Add Graphic Primitives

In this step you will add graphics for visualization of the mechanism.

At this stage your trunk lid model does not contain any graphics, and the entities created in previous steps are represented only by implicit graphics (which are not available in solver deck or results file).

Figure 28. Trunk-lid with only implicit graphics
MotionView graphics can be broadly categorized into three types: implicit, explicit, and external graphics.
Implicit Graphics
The small icons that you see in the MotionView interface when you create entities like points, bodies, joints, and so on are called implicit graphics. These are provided only for guidance during the model building process and are not visible when animating simulations.
Explicit Graphics
These graphics are represented in form of a tessellation, are written to the solver deck and subsequently available in the results. Explicit graphics are of two types.
Primitive Graphics
These graphics help in better visualization of the model and are also visible in the animation. The various types of Primitive Graphics in MotionView are Cylinder, Box, Sphere, and so on.
External Graphics
You can import in various CAD formats or HyperMesh files into MotionView.
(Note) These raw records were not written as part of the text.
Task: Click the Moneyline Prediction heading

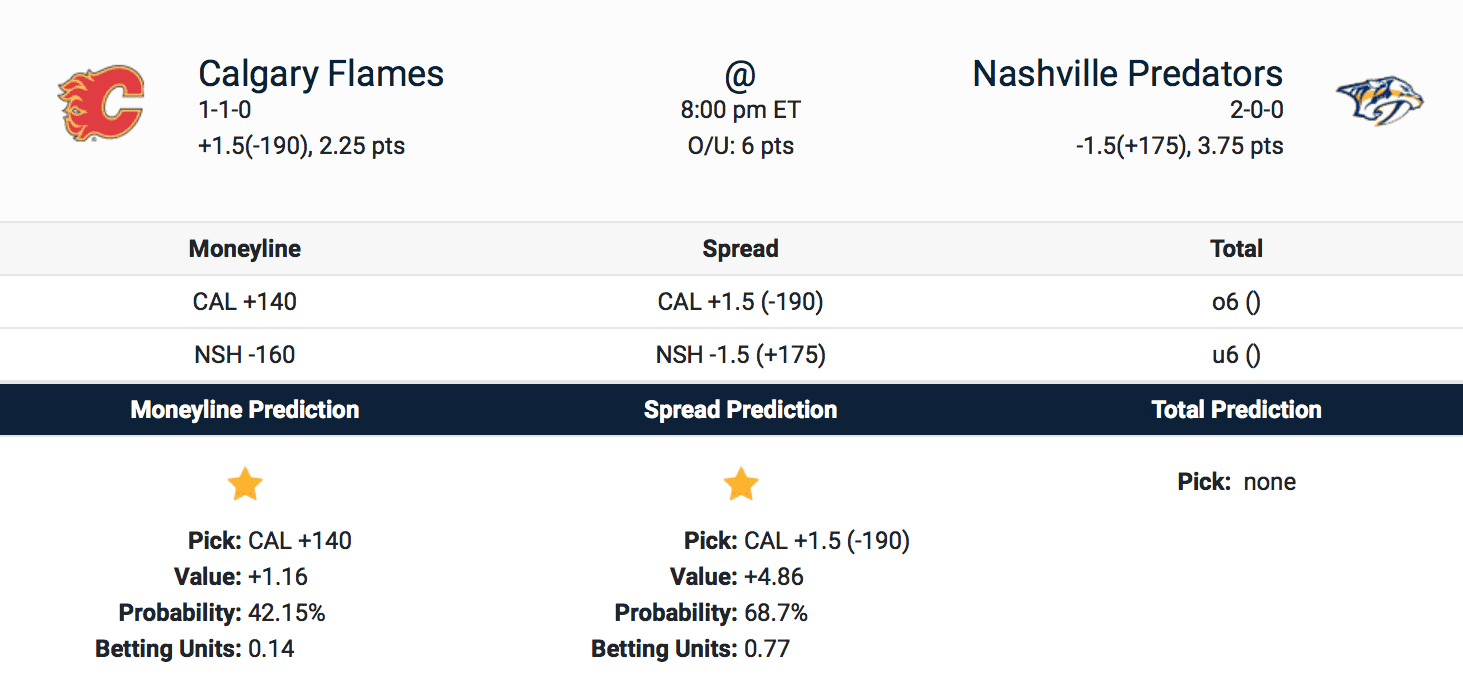Action: [245, 410]
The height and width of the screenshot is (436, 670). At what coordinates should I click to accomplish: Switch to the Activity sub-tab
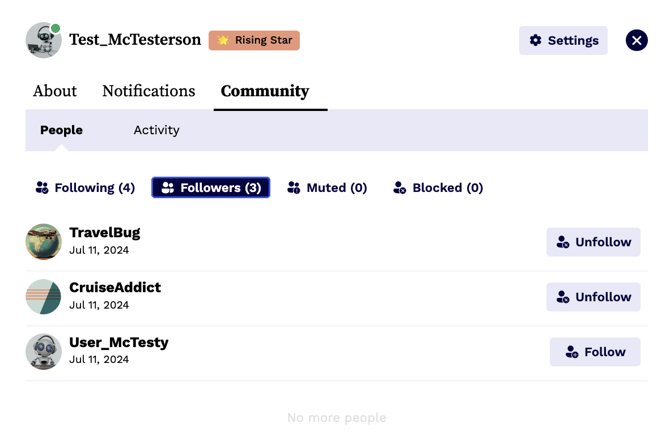tap(156, 130)

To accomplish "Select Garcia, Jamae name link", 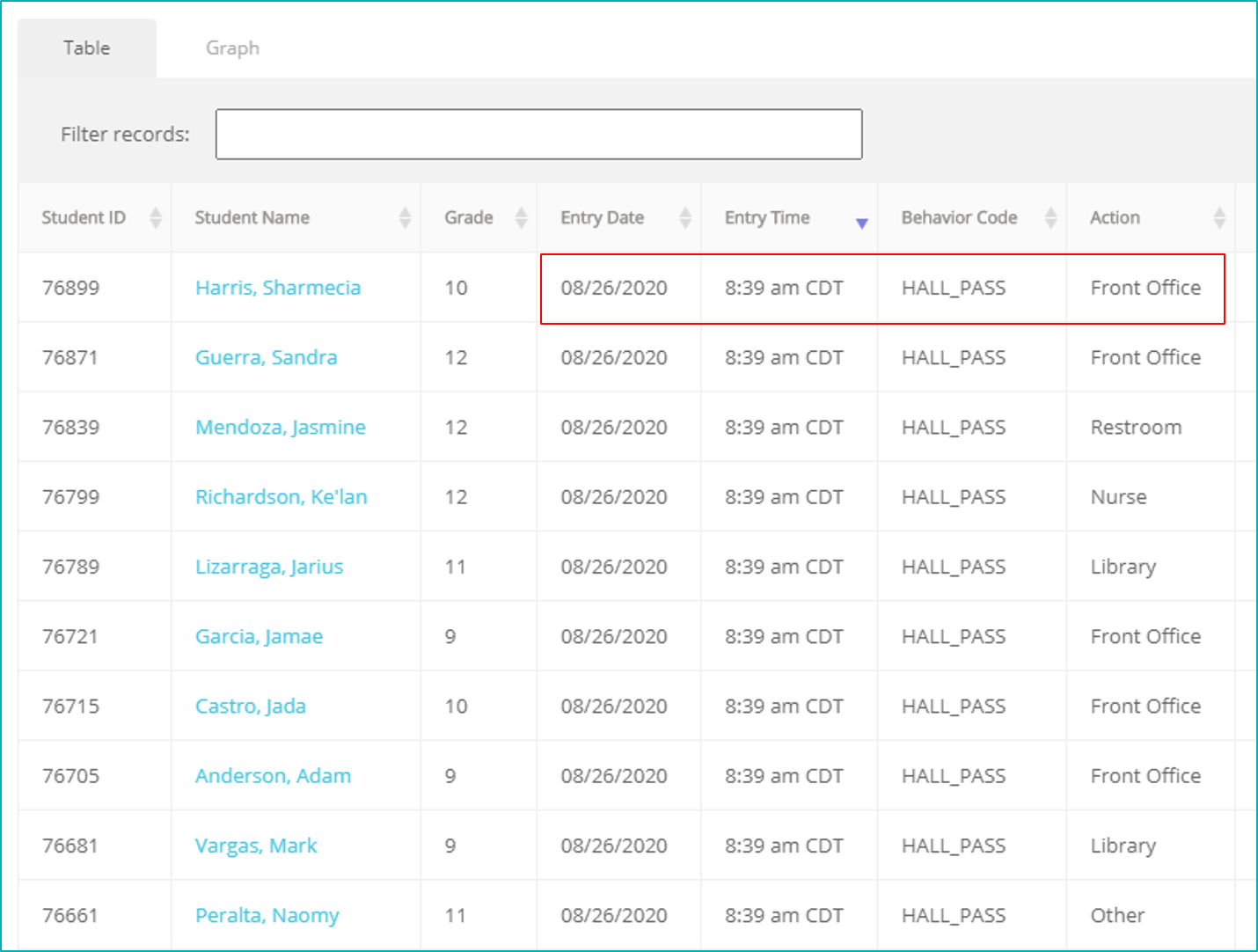I will coord(259,636).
The ‘Import CAD or FE using HyperMesh..’ utility in MotionView can be used to convert a CAD model or a HyperMesh model to h3d graphic format which can be imported into MotionView. One can also import .g, ADAMS View .shl and wavefront .obj files directly into MotionView.

MotionView allows you to turn on and off implicit graphics for some of the commonly used modeling entities

  1. Turn on implicit graphics.
    1. From the Model main menu, select Implicit Graphics...
    2. Turn on the Visible check box.
      Figure 29.
      Note: Implicit graphics of Individual entities can be turned on or off by using the Visible check box for each entity.
    3. Click Close.
      Note: The state of the implicit graphics (whether on or off) is not saved in your model (.mdl) or session (.mvw) files. MotionView uses its default settings when:
      • You create a new model in another model window.
      • You start a new session.
      • You load an existing .mdl/.mvw file into a new MotionView session.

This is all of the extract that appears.